Chelsea – Manchester United – 16.05 – typy i zapowiedź

Podstawowe informacje o meczu Chelsea – Manchester United
- Rozgrywki: Premier League
- Data i godzina: 16 maja, 21:15
- Stadion: Stamford Bridge
Starcie, które jeszcze niedawno nosiło miano wielkiego hitu, obecnie będzie bojem pomiędzy ligowymi przeciętniakami. Która z drużyn tym razem okaże się lepsza? Sprawdź moją zapowiedź i typy bukmacherskie na pojedynek Chelsea z Manchesterem United.
Chelsea – Manchester United – typy bukmacherskie
Chelsea – Manchester United: Obie drużyny strzelą gola
Jeszcze parę dobrych lat temu rywalizacja Chelsea z Manchesterem United pod koniec sezonu wielokrotnie rozstrzygała o tym, która z tych ekip finalnie zdobywała tytuł mistrza kraju. Obecnie zwłaszcza Red Devils są wyjątkowo dalecy od swojej optymalnej formy, co oczywiście nie oznacza, że należy ich lekceważyć.
Choć zabrzmi to kuriozalnie, ale jeśli przez dwie najbliższe kolejki Garnacho i spółka nie zdołają zapisać na swoim koncie przynajmniej jednego zwycięstwa, to może zdarzyć się tak, że po 38. seriach gier zameldują się na 17. lokacie w tabeli. Dla klubu o tak bogatej historii byłaby to prawdziwa ujma.
Główny problem podopiecznych Rubena Amorima polega na tym, iż Chelsea nadal walczy o miejsce, które gwarantowałoby im udział w następnej odsłonie Champions League. Dla obydwu drużyn stawka piątkowej batalii jest więc wyjątkowo znacząca. To powinno mobilizować ich zarówno do boiskowej walki, jak i zdobywania goli. Zwłaszcza że obie drużyny wpisały się na listę strzelców w siedmiu ostatnich bezpośrednich meczach.
Bardzo możliwe, że w przysłowiowego kata zespołu z angielskiej stolicy ponownie wcieli się Bruno Fernandes. Portugalczyk w przeszłości wielokrotnie pokonywał bramkarzy The Blues. Patent zatem posiada. Pora zatem raz jeszcze go wykorzystać.
Propozycje typów bukmacherskich na Chelsea – Manchester United
- obie drużyny strzelą gola @1.73
- powyżej 3.5 żółtych kartek @1.53
- Bruno Fernandes zdobędzie bramkę @5.20
Chelsea – Manchester United – zapowiedź meczu
- Forma Chelsea
The Blues dość umiejętnie rozkładają siły pomiędzy zmagania na krajowym podwórku, a rywalizację w Lidze Konferencji. W obu rozgrywkach przed nimi jeszcze kilka arcyważnych spotkań. Kiepska dyspozycja w niedawnym starciu z Newcastle zasiała ziarno niepewności w szeregach najwierniejszych kibiców, ale pamiętajmy, że piłka nożna potrafi być mocno nieprzewidywalna, więc absolutnie każdy scenariusz jest nadal możliwy.

▶ _Zadanie 1_
Przepisz fragment rekordów od wiersza zawierającego "The width and height of the screenshot is (1800, 963)." do wiersza zawierającego "Set font size" włącznie, zamieniając "computer-use agent" na "GUI agent" i nie zmieniając niczego więcej.
Tekst strony i rekordy nie mają ze sobą żadnego związku.

▶ _Zapisane dane_
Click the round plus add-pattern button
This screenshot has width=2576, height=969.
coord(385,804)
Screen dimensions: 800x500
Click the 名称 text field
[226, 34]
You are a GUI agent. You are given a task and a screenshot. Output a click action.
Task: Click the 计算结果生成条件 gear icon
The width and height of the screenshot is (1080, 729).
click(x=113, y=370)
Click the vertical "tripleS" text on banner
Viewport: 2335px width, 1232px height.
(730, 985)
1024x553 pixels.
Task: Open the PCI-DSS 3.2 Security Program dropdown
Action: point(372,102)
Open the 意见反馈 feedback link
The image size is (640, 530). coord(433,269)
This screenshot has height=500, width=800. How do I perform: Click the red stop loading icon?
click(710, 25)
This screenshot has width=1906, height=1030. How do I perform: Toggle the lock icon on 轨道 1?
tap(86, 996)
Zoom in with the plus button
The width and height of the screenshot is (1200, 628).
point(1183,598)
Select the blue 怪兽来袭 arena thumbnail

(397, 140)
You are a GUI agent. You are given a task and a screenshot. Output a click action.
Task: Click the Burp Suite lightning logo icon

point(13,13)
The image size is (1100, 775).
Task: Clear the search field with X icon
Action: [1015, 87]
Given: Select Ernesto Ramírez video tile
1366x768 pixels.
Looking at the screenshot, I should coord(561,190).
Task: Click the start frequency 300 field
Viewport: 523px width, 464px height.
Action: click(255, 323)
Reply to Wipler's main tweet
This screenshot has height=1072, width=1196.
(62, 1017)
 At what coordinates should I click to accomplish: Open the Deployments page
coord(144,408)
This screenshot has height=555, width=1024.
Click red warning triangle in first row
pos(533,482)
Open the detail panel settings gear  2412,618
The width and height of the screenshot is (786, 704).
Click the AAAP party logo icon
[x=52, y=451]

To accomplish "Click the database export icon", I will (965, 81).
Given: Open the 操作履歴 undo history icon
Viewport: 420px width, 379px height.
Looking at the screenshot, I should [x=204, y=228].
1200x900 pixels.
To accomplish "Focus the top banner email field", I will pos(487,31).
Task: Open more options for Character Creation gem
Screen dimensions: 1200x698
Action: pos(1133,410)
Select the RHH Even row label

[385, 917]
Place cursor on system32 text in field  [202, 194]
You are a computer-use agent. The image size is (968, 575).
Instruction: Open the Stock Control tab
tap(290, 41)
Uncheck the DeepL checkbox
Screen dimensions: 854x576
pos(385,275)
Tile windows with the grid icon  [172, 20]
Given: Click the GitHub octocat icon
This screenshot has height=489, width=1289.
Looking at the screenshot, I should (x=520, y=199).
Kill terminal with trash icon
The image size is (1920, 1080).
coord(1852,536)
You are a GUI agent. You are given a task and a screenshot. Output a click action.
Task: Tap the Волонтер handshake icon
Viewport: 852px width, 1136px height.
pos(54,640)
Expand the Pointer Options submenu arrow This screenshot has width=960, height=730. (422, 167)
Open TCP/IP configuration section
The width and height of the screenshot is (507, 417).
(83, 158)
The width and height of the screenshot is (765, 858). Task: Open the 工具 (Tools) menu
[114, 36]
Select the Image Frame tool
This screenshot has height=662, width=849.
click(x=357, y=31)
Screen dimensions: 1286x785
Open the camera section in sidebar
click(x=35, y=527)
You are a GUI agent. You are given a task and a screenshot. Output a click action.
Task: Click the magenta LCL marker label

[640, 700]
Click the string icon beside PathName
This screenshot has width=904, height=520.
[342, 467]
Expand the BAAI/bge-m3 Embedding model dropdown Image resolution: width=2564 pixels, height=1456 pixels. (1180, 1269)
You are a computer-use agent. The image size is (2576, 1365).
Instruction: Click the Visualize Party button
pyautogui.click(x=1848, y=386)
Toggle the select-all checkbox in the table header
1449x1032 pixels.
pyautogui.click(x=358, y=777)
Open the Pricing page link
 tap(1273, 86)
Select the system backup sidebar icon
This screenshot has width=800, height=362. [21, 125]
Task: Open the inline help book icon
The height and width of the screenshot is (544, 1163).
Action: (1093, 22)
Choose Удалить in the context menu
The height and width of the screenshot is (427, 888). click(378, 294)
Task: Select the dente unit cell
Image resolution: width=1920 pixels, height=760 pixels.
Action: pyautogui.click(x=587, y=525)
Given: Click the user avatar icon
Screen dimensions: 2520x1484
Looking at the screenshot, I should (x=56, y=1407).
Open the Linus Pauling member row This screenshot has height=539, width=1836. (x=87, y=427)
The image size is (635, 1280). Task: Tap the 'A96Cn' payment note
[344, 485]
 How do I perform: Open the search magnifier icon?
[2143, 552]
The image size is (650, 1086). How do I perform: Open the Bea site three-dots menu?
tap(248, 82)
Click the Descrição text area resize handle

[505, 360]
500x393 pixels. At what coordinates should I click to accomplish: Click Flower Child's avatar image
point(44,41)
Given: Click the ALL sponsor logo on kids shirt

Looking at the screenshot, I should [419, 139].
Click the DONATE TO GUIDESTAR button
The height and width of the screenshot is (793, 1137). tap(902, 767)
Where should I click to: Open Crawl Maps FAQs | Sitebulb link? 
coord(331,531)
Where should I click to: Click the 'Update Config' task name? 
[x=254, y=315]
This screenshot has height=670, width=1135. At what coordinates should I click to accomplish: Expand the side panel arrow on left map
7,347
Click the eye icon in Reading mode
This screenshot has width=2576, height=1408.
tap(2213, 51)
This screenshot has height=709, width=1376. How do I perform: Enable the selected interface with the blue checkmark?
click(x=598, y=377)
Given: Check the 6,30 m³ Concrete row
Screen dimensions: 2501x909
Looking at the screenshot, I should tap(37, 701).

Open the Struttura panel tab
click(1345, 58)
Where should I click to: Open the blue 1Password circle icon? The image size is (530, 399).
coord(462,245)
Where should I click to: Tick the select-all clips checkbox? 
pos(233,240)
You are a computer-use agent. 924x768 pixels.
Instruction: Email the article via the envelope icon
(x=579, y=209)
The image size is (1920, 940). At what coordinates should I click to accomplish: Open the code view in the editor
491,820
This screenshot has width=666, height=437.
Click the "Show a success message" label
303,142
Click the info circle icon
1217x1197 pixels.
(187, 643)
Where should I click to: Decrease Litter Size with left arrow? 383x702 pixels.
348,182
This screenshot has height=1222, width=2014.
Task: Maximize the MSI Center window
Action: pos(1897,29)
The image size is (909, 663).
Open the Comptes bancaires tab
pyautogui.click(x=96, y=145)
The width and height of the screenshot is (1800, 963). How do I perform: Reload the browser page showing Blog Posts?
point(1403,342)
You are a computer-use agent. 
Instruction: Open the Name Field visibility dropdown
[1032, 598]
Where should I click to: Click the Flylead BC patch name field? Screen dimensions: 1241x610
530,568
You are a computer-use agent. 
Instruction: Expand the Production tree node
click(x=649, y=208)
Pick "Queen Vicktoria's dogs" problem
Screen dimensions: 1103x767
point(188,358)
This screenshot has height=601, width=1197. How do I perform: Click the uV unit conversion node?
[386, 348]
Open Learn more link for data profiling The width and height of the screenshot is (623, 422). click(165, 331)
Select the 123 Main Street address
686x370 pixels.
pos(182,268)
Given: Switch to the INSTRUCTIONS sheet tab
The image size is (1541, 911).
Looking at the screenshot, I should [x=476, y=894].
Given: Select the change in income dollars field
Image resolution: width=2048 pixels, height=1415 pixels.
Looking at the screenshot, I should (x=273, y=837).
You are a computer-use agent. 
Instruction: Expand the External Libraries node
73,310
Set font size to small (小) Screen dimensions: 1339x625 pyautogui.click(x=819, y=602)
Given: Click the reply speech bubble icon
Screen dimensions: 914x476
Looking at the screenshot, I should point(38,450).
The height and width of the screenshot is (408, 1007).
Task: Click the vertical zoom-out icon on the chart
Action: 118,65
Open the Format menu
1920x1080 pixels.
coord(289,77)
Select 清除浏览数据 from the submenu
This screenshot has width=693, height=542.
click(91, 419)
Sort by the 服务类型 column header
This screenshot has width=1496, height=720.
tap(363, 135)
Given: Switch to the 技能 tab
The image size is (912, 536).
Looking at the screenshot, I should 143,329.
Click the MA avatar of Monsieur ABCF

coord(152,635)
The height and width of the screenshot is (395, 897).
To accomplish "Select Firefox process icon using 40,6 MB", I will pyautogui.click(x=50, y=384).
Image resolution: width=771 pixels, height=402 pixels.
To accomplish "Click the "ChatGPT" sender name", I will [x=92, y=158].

▶ _Zadanie 2_
Odpowiedz na pytania dotyczące zapowiedzi meczu:
(a) Na jakim stadionie odbędzie się mecz?
(b) Jakiego dnia i o której godzinie zaplanowano spotkanie?
(c) Jaki kurs podano przy typie, że Bruno Fernandes zdobędzie bramkę?

▶ _Odpowiedź 1_
The width and height of the screenshot is (1800, 963). How do I perform: Reload the browser page showing Blog Posts?
point(1403,342)
You are a GUI agent. 
Instruction: Open the Name Field visibility dropdown
[1032, 598]
Where should I click to: Click the Flylead BC patch name field? Screen dimensions: 1241x610
530,568
You are a GUI agent. 
Instruction: Expand the Production tree node
click(x=649, y=208)
Pick "Queen Vicktoria's dogs" problem
Screen dimensions: 1103x767
point(188,358)
This screenshot has height=601, width=1197. How do I perform: Click the uV unit conversion node?
[386, 348]
Open Learn more link for data profiling The width and height of the screenshot is (623, 422). click(165, 331)
Select the 123 Main Street address
686x370 pixels.
pos(182,268)
Given: Switch to the INSTRUCTIONS sheet tab
The image size is (1541, 911).
Looking at the screenshot, I should [x=476, y=894].
Given: Select the change in income dollars field
Image resolution: width=2048 pixels, height=1415 pixels.
Looking at the screenshot, I should (x=273, y=837).
You are a GUI agent. 
Instruction: Expand the External Libraries node
73,310
Set font size to small (小) Screen dimensions: 1339x625 pyautogui.click(x=819, y=602)

▶ _Odpowiedź 2_
(a) Na Stamford Bridge.
(b) 16 maja o 21:15.
(c) 5.20.